I'm doing a talk in a few weeks. The kind I haven't done for ages. In front of people. And it requires some ideas. New ideas. Ideas that aren't about how to divide your presentation into three.
As per usual I have a title, a vague idea of territory and a bunch of notes and links. But no idea how they all go together. If, indeed, they do.
So I thought I'd start by sticking them no here, see if that helps. It often does.
There are these bits from Cory Doctorow's interview with Kim Stanley Robinson in Fatherly magazine:
Cory Doctorow: Both The High Sierra and The Ministry for the Future are about the climate emergency and nature. What would you say to kids about nature and the emergency?
Kim Stanley Robinson: You can tell kids, “50% of the DNA inside your body is not human DNA.” You yourself are a forest. You are an amazing collaboration between literally millions of individuals and thousands of species. That’s so strange that it might take some getting used to, but it's good to know the truth, and it is true.
If you can understand all that, you might think, “Well, that’s that swamp, that there aren’t very many swamps left. That hill that is wild at the edge of town, that’s part of my body. If we tear it apart, we're tearing apart, like my foot, and then I’m harmed.”
The sense of connection between our bodies and our world needs to be enhanced — especially for modern kids who are very often Internet-ed, looking at their screens. Screens are all very well, that urge to communicate. But the planet around you, the landscape, is part of your body that needs to stay healthy. I would start with that and go on from there.
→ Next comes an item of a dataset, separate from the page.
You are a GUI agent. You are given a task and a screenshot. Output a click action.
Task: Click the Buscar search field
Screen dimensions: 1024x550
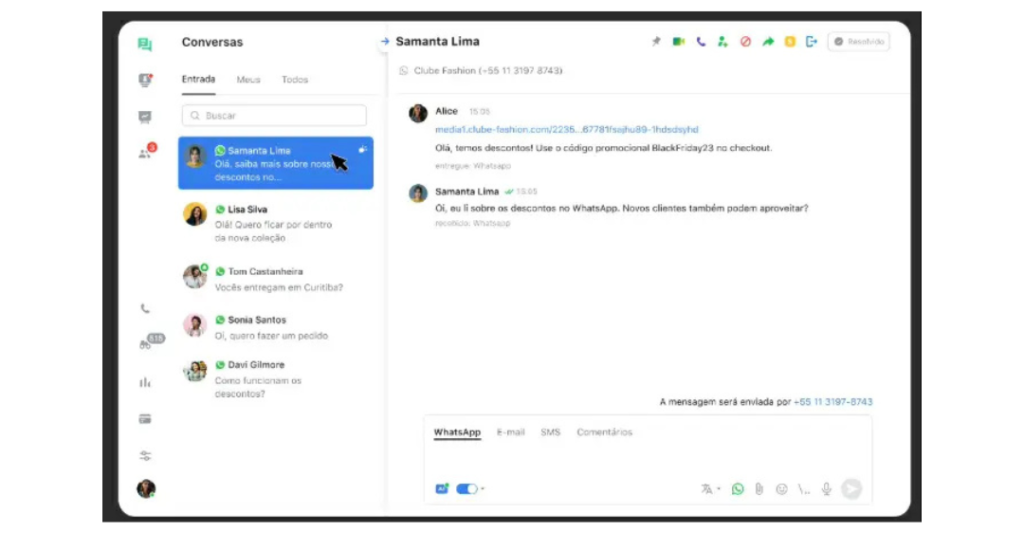point(274,116)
CD: I’m thinking of my own kid. She’s 14 now. She's been locked indoors because of the pandemic, and it’s become a habit. She wants to be on screens with her friends in her bedroom with the door closed. The great outdoors are a little scary and uncomfortable for her. How can a parent approach the High Sierras or other wild places?
KSR: Scale the trip to the strength of the person you’re taking so that they don’t experience it as suffering and renunciation — allow them to be comfortable. At that age, they’ll actually be quite strong. Even if they sit all day, every day, they will have native strengths that will come into play.
I started taking my kids up into the Sierra when they were 2 and carried them a lot of the way. If you have kids that young, carry them and let them trip around the campsites but not have to get into a mode of suffering, because then they won’t like it the rest of their lives.
CD: The High Sierra is a book about how the Sierras changed your life, how you went up and never came down. How did it change your life?
KSR: It’s not straightforward. I keep a garden. I grow vegetables and, therefore, I live in fear because I know that we’re not even in control of our food supplies.
I began working outdoors. I put up a tarp, so I had shade on my laptop. The first time it rained, the tarp kept the rain off. All of my novels in the last 16 years have been written 100% outside.
The heat is hard, but the cold is not, and you can work in the rain too, and it’s quite glorious. For three or four novels in a row, my last day of work coincided with bizarre storms, and I was thinking that it was nature’s way of going out with a flourish.
I came home and I realized that it’s best to spend more time outdoors than we do. There’s a lot of people who know it’s fun to be outdoors because they’re carpenters and they’re outdoors all the time, and they like it. Farmers too. But writers, not so much. So a garden, working outdoors and then being an activist for environmentalist causes, greening everything in my life and my political aspirations of looking for what would be best for the biosphere.
Aldo Leopold said, “What's good is what’s good for the land.” It’s a deep moral orientation — like a compass north — but the land, the biosphere, goes from the bottom of the ocean as high in the air as living things. Think about the land not as just dead mineral sand but as soil. It’s alive. So “what's good is what’s good for the land” becomes a rubric you can follow all over the place.